LAION and the Challenges of Preventing AI-Generated CSAM
Ritwik Gupta / Jan 2, 2024Generative AI has been democratized. The toolkits to download, set up, use, and fine-tune a variety of models have been turned into one-click frameworks for anyone with a laptop to use. While this technology allows users to generate and experiment with a wide range of content, without guardrails it also allows for the generation of incredibly harmful material.
Last month, the Stanford Internet Observatory (SIO) released a report identifying Child Sexual Abuse Material (CSAM) in the Large-scale Artificial Intelligence Open Network’s (LAION) LAION-5B, a popular AI image training database. Building upon prior work, the report and ensuing press coverage highlighted an ugly and disturbing side of the generative AI boom and the challenges that face law enforcement, governments, and private industry in prosecuting, countering, and creating legislation around AI-Generated CSAM.

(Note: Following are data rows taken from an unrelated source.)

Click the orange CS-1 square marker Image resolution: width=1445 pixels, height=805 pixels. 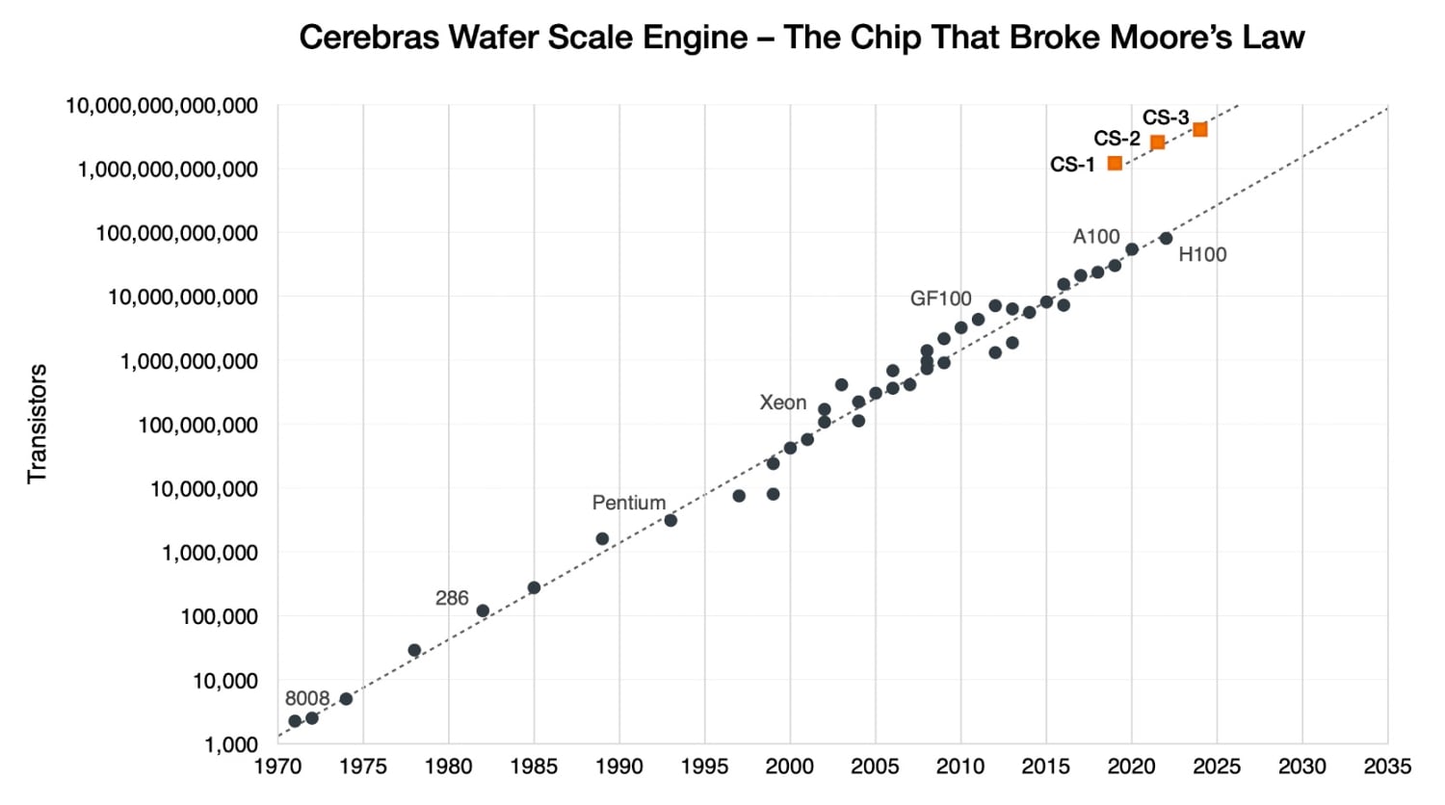point(1115,164)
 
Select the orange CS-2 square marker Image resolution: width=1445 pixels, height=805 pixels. point(1158,143)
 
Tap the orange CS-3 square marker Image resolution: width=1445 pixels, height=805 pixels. point(1200,129)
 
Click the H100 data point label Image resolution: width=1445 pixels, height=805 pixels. point(1202,255)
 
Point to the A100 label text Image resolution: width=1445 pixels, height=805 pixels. point(1096,237)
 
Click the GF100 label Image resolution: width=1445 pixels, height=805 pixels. point(940,299)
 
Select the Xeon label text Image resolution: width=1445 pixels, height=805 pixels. point(782,403)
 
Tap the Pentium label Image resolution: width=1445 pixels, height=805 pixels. point(628,504)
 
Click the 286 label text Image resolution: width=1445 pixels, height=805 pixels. point(452,599)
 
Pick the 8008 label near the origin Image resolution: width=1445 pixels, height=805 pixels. point(307,699)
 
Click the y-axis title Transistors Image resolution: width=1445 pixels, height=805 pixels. point(38,424)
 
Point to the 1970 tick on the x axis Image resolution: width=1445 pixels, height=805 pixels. point(277,767)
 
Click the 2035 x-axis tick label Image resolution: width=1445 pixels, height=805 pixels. point(1387,767)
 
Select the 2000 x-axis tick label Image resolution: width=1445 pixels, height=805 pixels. point(790,767)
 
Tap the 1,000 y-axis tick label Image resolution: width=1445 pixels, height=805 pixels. point(231,744)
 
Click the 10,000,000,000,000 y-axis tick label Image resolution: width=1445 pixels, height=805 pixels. point(162,106)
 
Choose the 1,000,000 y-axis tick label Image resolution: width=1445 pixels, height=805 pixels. point(210,554)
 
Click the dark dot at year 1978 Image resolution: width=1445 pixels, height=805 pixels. point(414,651)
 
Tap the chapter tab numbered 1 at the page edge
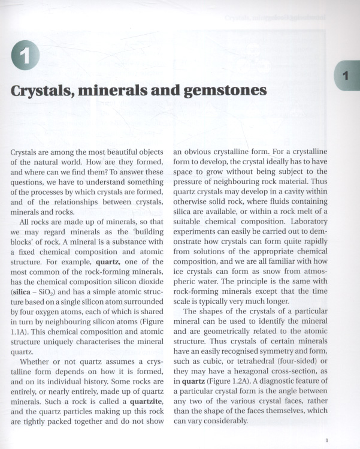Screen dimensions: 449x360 347,76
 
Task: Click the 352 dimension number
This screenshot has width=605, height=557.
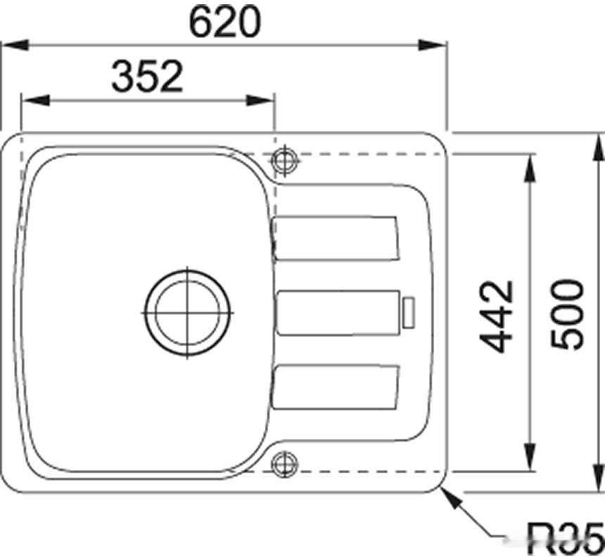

Law enforcement agencies and policymakers, already overwhelmed by the sheer volume of digital CSAM, are finding the rapid proliferation and the capabilities of generative AI daunting. These advanced systems can not only replicate existing CSAM but also generate new instances that do not involve direct human victims, complicating legal responses. The implications are profound: if a model is trained using data that includes original CSAM, its weights might replicate or even generate new CSAM, leading to a form of digital revictimization that is complex and pervasive. The LAION finding is particularly alarming—the dataset underpins widely used models such as Stable Diffusion 1.5 and Midjourney and was found to contain no less than 1,679 instances of CSAM, as identified by SIO.
Considering the technical nature of these models, particularly the way model weights might encapsulate actual CSAM, there is an urgent need to reassess how these are viewed under the law. Current legal frameworks need to evolve to address the nuances of both non-visual depictions of CSAM and synthetic CSAM, recognizing the potential of these models to harbor and perpetuate abuse. A concerted effort among governmental bodies, the private sector, and academia is imperative to guide the development of generative AI responsibly and ethically.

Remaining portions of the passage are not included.